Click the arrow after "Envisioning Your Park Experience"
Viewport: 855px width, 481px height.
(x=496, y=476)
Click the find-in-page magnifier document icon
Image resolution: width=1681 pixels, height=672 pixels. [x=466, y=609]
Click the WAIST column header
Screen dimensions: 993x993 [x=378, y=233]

------------------------------------------------------------

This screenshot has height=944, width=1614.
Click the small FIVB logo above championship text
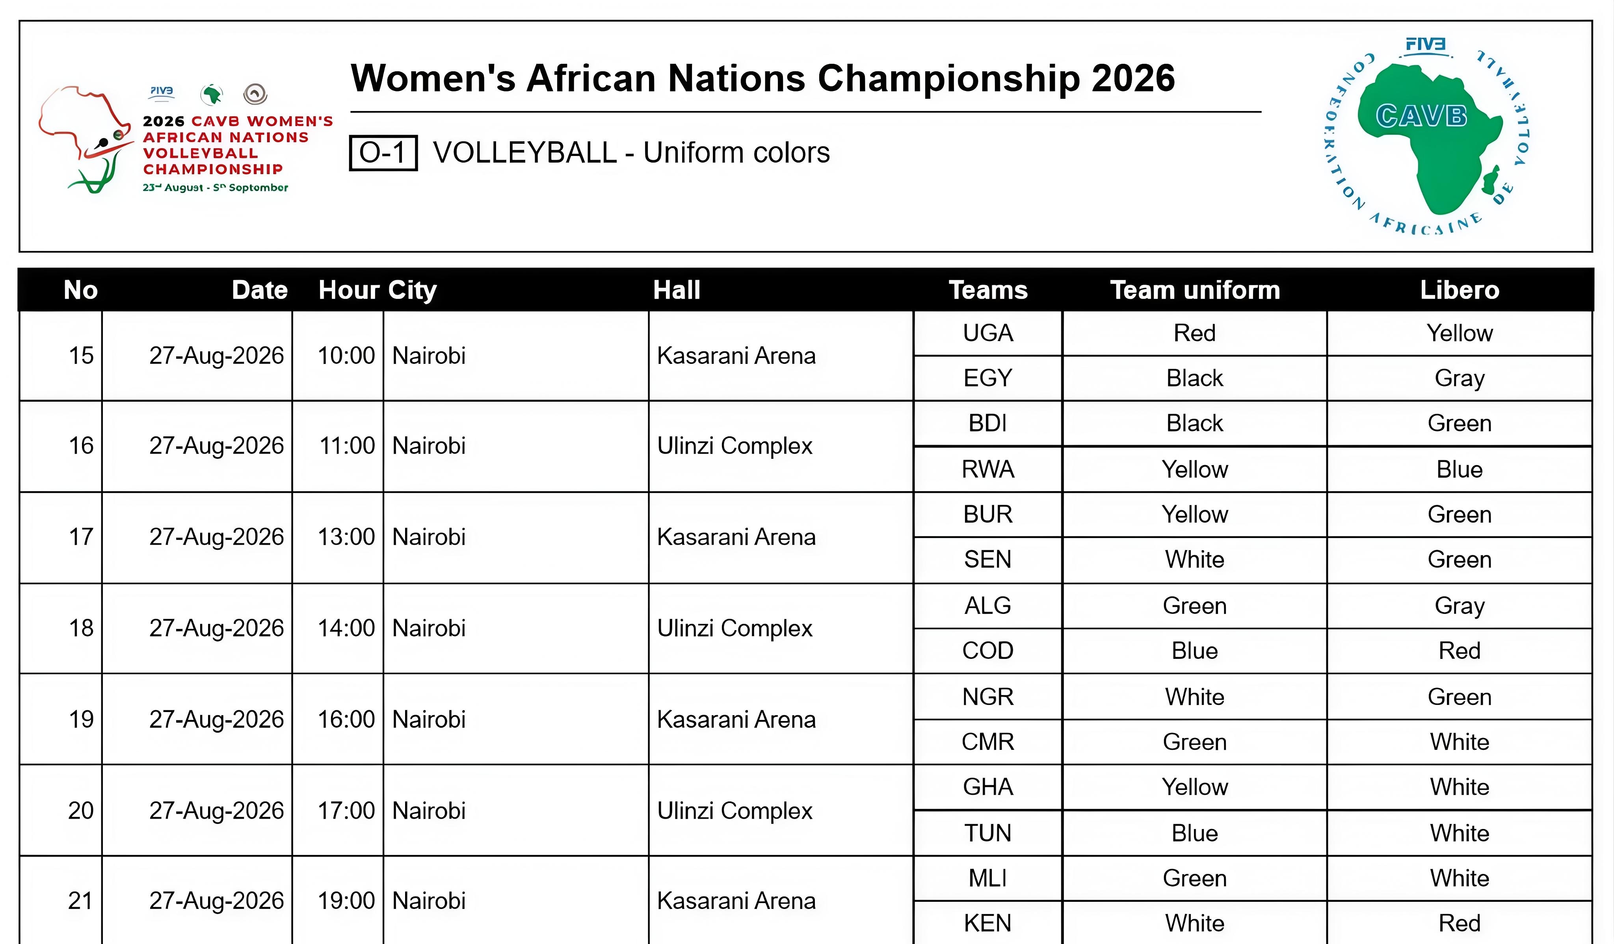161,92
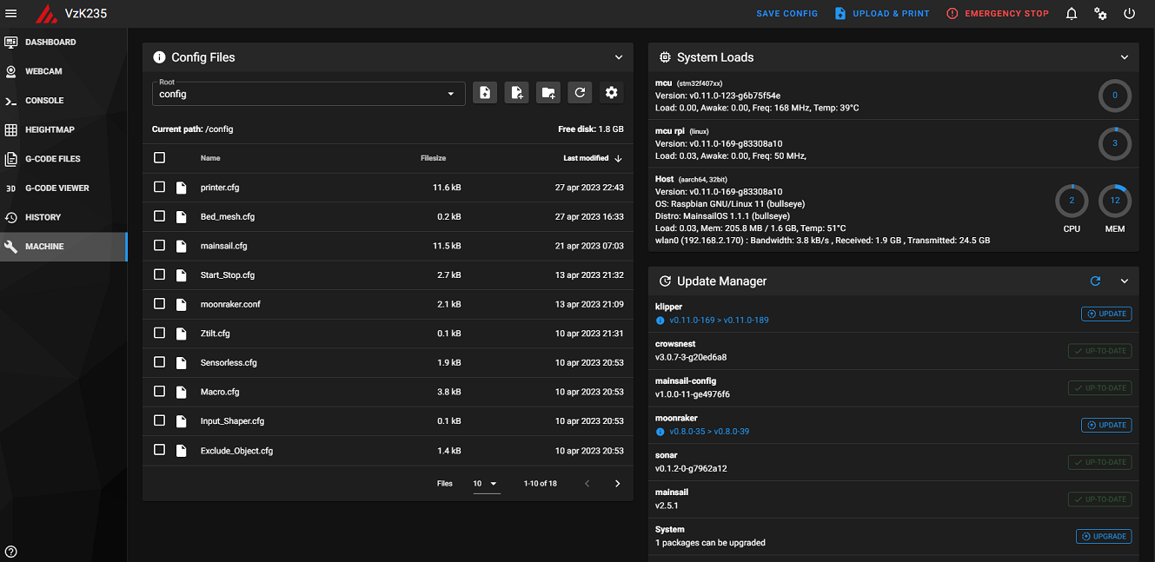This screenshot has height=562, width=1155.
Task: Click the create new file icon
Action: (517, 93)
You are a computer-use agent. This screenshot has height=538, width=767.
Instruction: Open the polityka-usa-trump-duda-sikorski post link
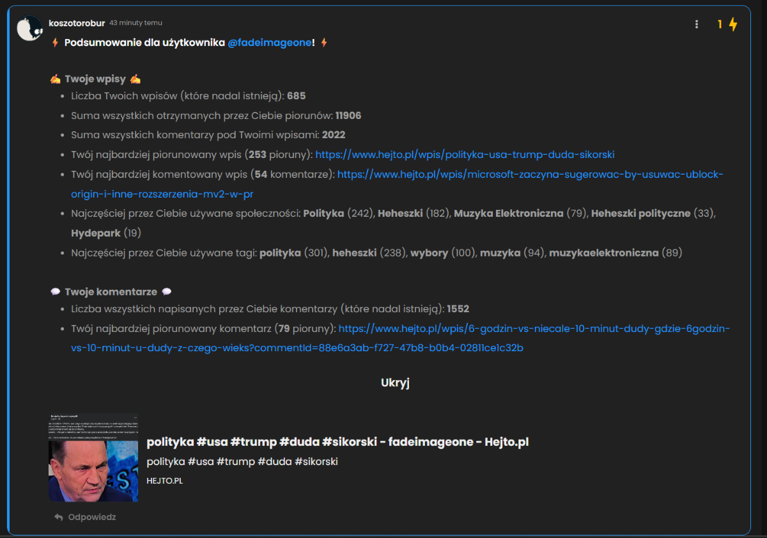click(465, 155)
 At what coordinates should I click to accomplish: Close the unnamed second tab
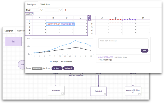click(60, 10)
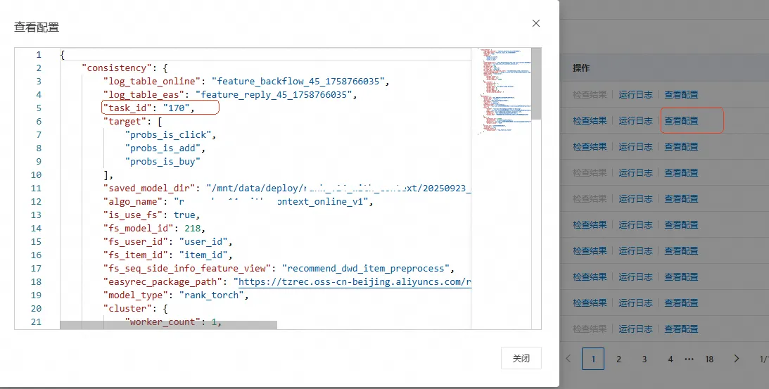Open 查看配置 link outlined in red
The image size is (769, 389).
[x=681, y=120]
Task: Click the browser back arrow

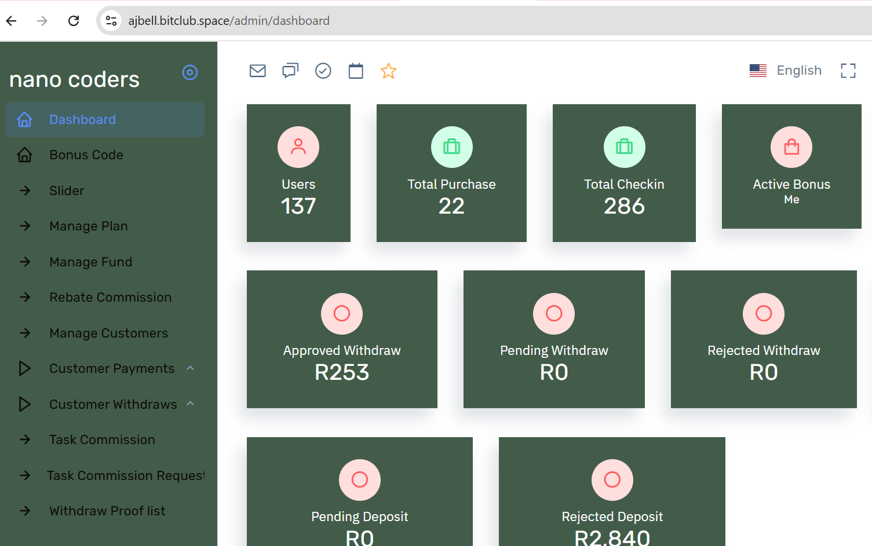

------------------------------------------------------------

**PROMPT:** Within the data above, repeat exactly the lines from the one bearing "You are a computer-use" through the one bearing "Task: Click the browser back arrow". Include no pictures and nothing else.

**PROBLEM SOLUTION:**
You are a computer-use agent. This screenshot has height=538, width=767.
Instruction: Open the polityka-usa-trump-duda-sikorski post link
click(465, 155)
 At what coordinates should I click to accomplish: Close the unnamed second tab
click(60, 10)
Open 查看配置 link outlined in red
The image size is (769, 389).
[x=681, y=120]
Task: Click the browser back arrow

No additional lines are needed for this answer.